● Exercise instructions
Please count the lines of the data below that contain the string "This", and give only the number.
★ ★ ★
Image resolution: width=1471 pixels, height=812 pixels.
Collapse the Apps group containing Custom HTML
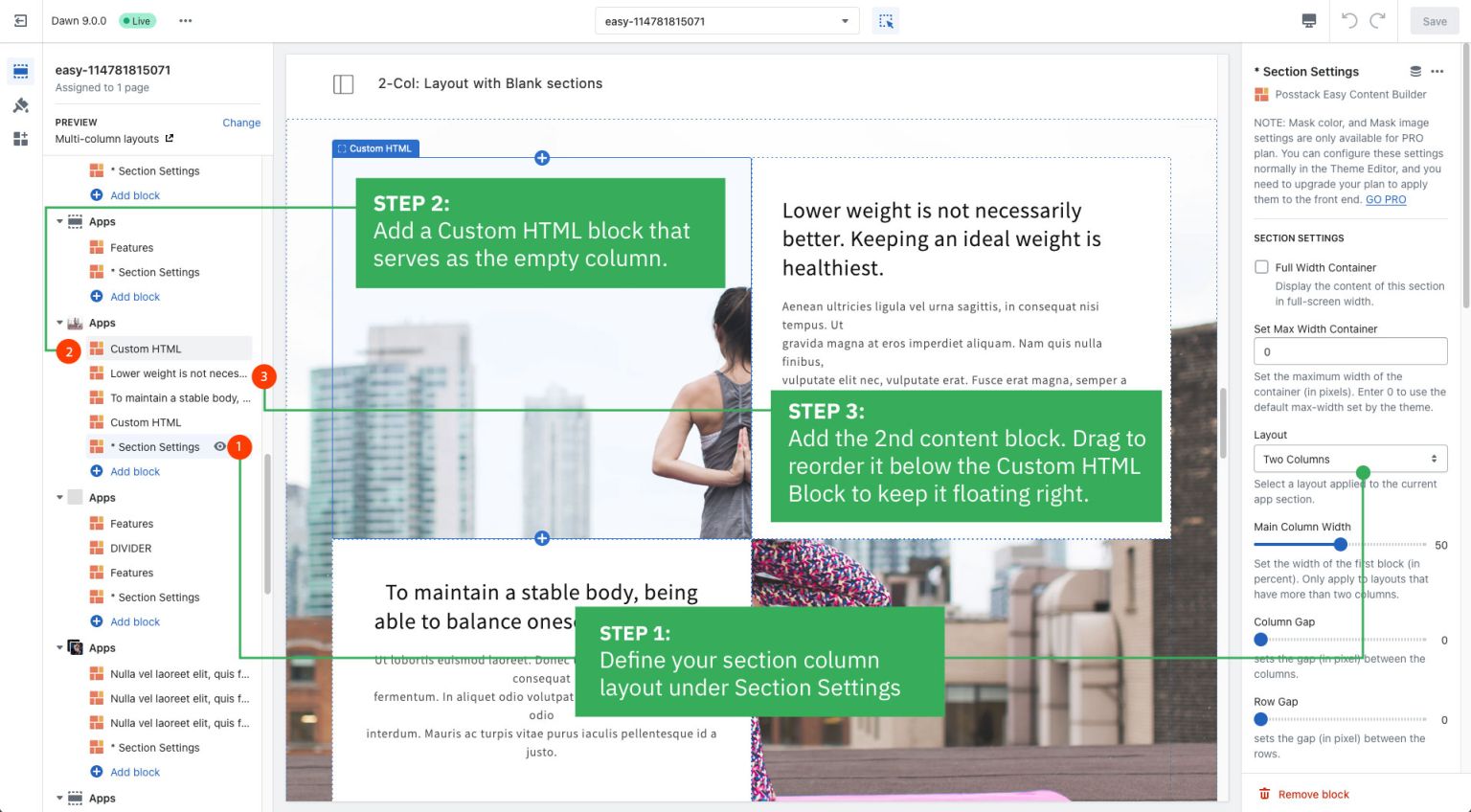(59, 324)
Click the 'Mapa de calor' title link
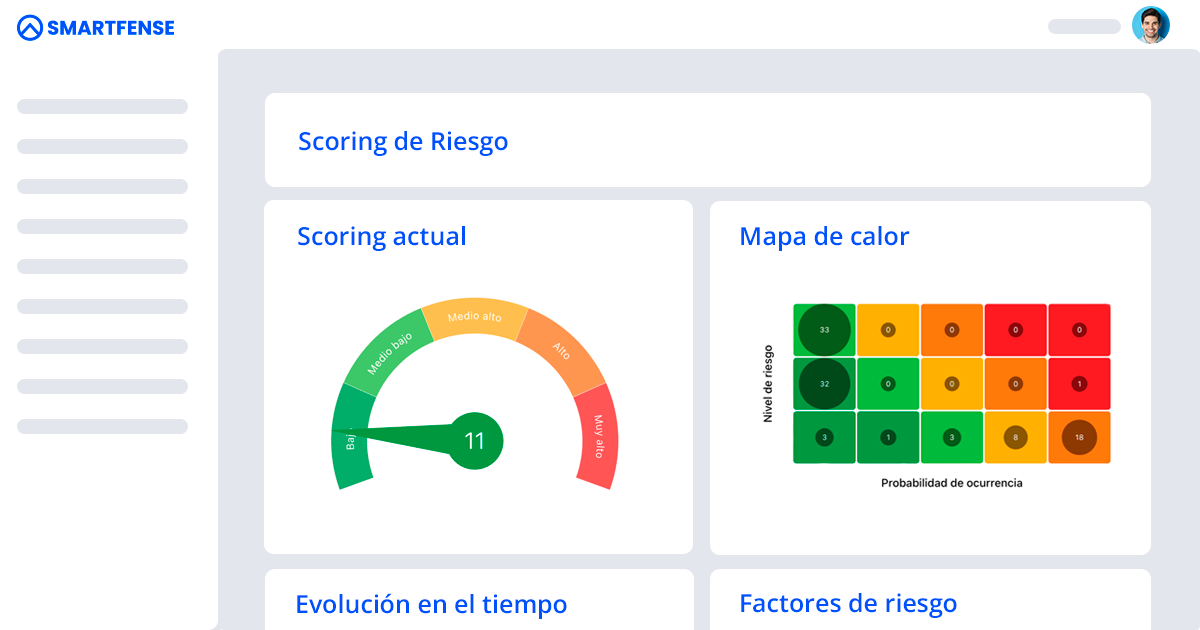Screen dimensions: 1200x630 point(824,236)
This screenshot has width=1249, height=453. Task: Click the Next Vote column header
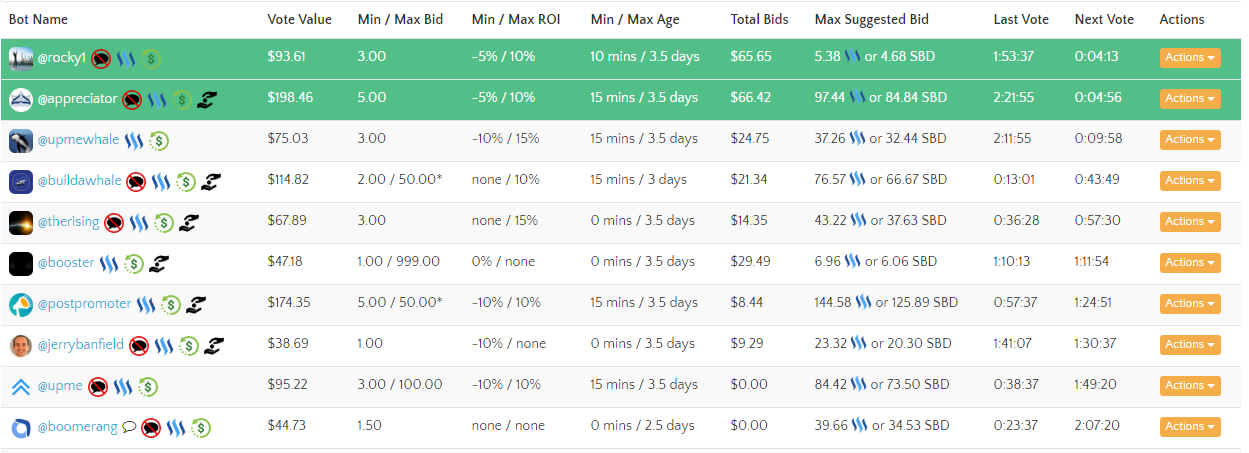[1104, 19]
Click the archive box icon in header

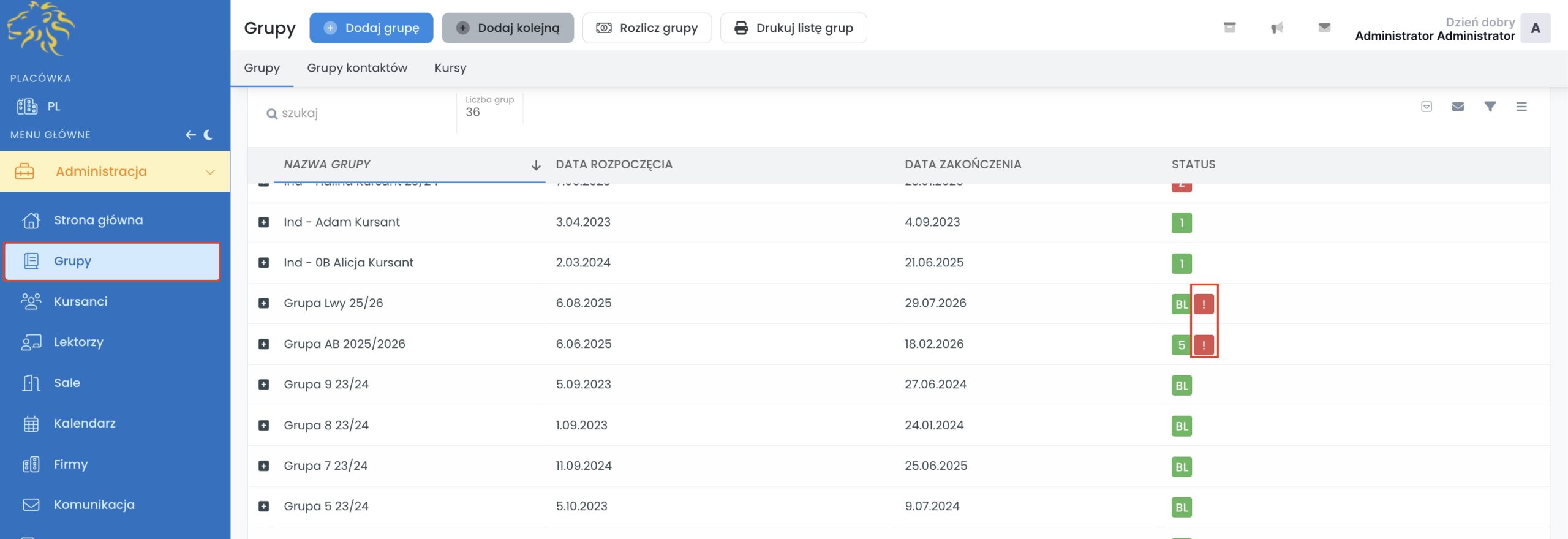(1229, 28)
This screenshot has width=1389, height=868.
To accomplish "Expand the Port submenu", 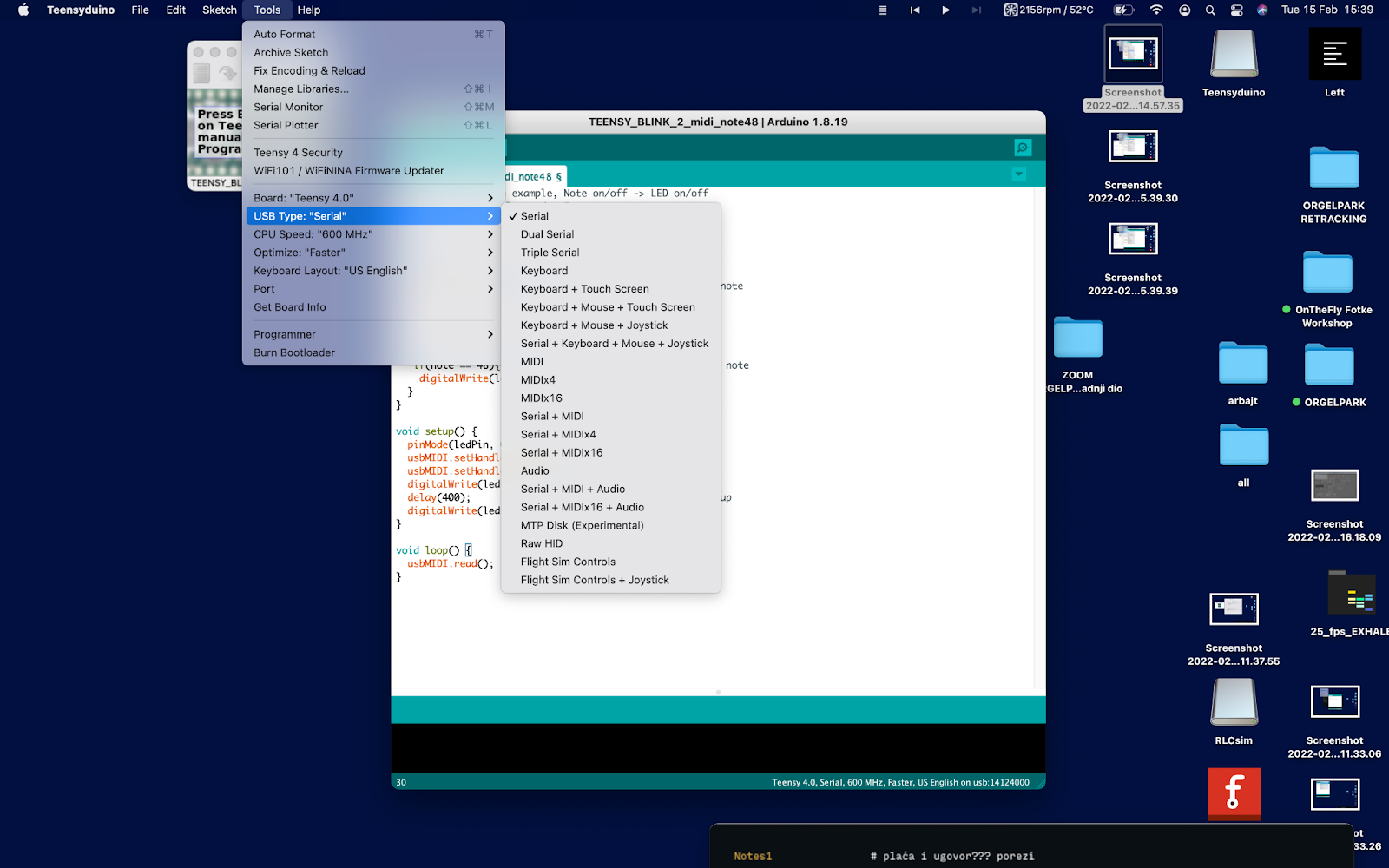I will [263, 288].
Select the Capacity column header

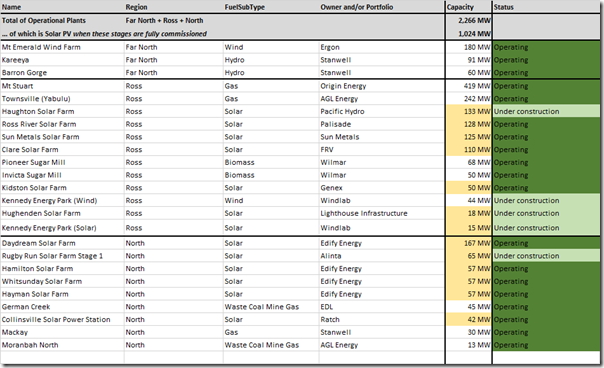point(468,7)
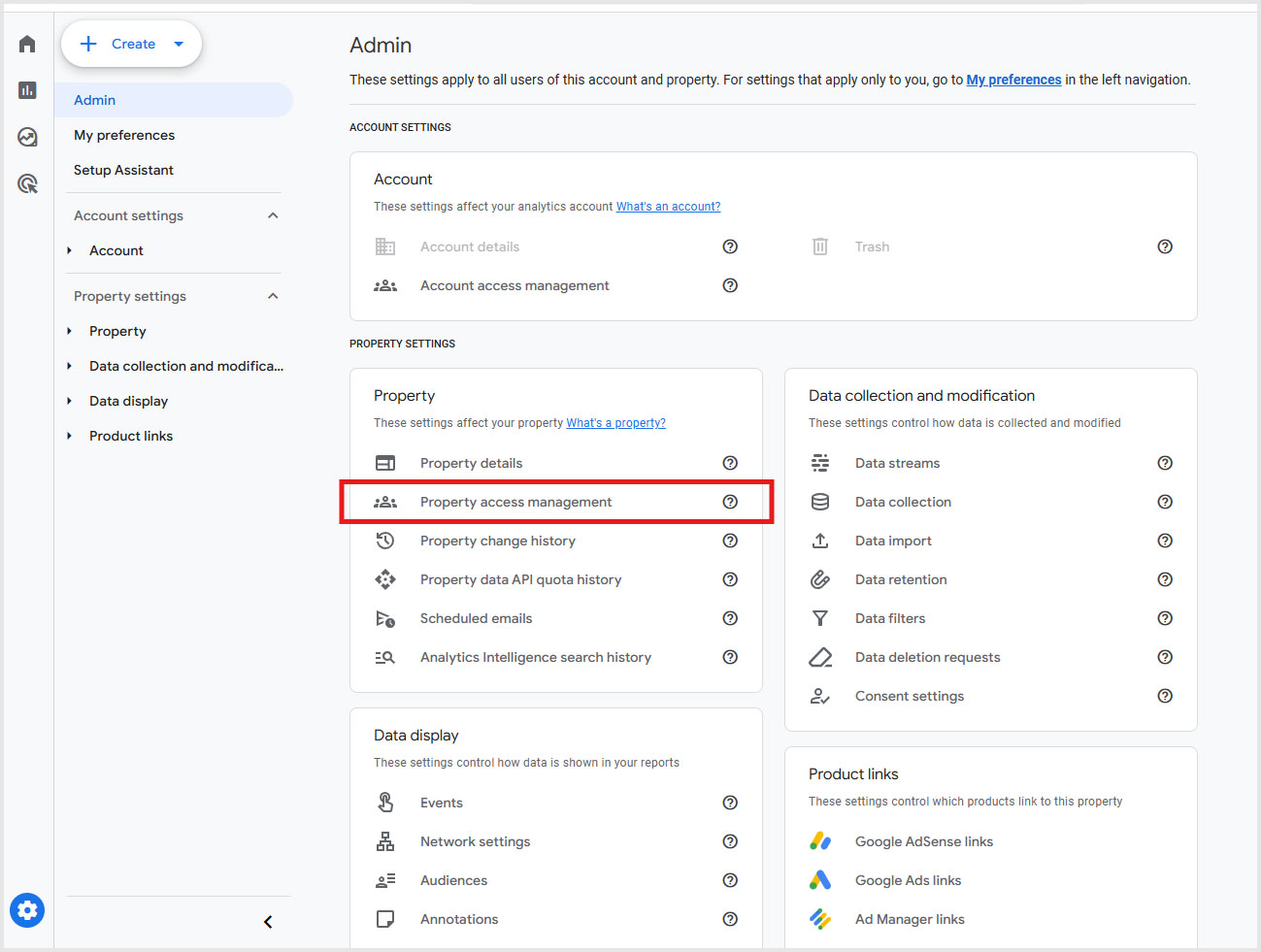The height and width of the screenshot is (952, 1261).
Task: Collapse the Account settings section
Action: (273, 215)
★ ★ ★
● Worked answer
2